Baron Franz von der Trenck (German: Franz Freiherr von der Trenck, Croatian: Barun Franjo Trenk) (Reggio di Calabria. January 1, 1711 – Brno. October 4, 1749) was an Austrian soldier.

Early life 
Trenck was born into a military noble family which originated from Pomerania on 1 January 1711, in Reggio in south Italy, where his father Johann Heinrich von der Trenck served as an Austrian officer. Although born in Italy, Trenk was actually a Prussian with Austrian citizenship, and with large estates in Croatia, more precisely Slavonia. He spent his childhood mostly in Italy, Slavonia and Hungary, which was not unusual since his father's job required frequent relocation. He was educated by the Jesuits at Ödenburg.

Military career 
Trenck entered the Imperial army in 1728 but resigned in disgrace three years later and decided to live peacefully in Požega, Slavonia. He married and lived on his estate for a few years.
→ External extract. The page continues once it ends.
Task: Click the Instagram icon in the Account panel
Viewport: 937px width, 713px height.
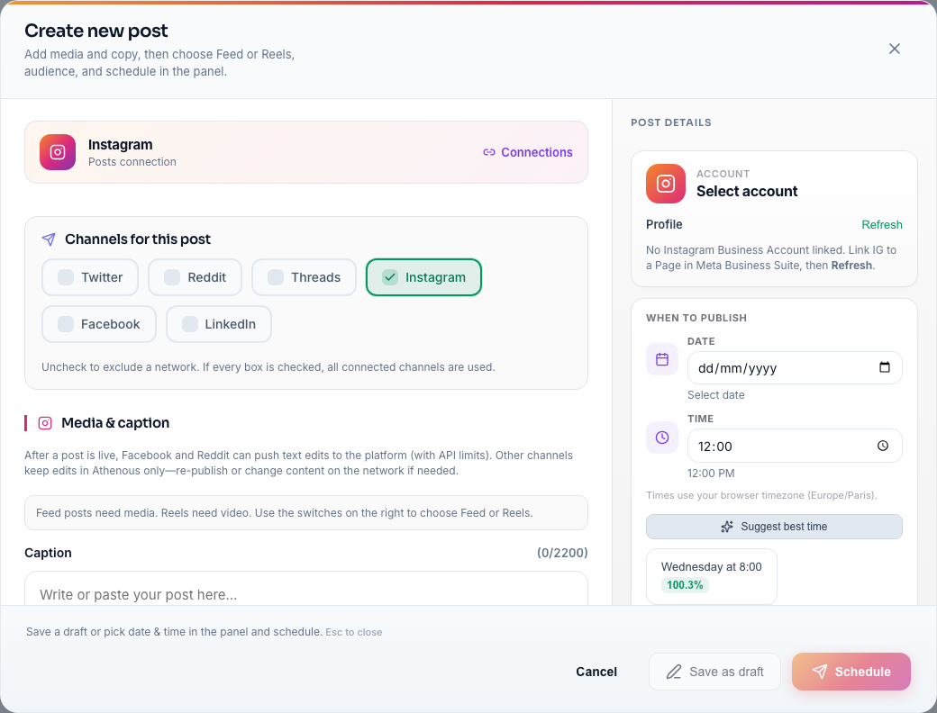Action: [666, 184]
Upon the death of his wife who had perished in the black plague of 1737, he offered to raise an irregular corps of pandurs for service against the Turks, but this offer was refused, after which he entered the Imperial Russian Army as a mercenary. In Russia he met and befriended Ernst Gideon von Laudon. But after serving against the Turks and Tatars during the Russo-Turkish War for a short time as captain and major of cavalry he was accused of bad conduct, brutality and disobedience and condemned to death. Despite showing insubordination he had gained popularity for defying an order to retreat.  His sentence was commuted by Field Marschal Münnich to degradation and imprisonment.

After a time Trenck returned to Austria, where his father was governor of a small fortress, but there he came into conflict with everyone and actually took sanctuary in a convent in Vienna. Prince Charles Alexander of Lorraine, interesting himself in this strange man, obtained for him an amnesty and a commission in a corps of irregulars. In this command, besides his usual truculence and bad manners, he displayed conspicuous personal bravery, and in spite of the general dislike into which his vices brought him his services were so valuable that he was promoted to lieutenant-colonel (1743) and colonel (1744).

Trenck earned most of his fame during the War of the Austrian Succession, as the leader and commander of a unit of pandurs, or paramilitary troops in the Austrian army which specialized in frontier warfare, guerrilla tactics and surprise hit-and-run actions, into which he recruited mostly Croatian mercenaries, experienced fighters from the Austro-Ottoman Military Frontier. The Trenck's Pandurs soon became infamous for the atrocities they committed on the civilian population, some actions deemed brutal even by the standards of the day.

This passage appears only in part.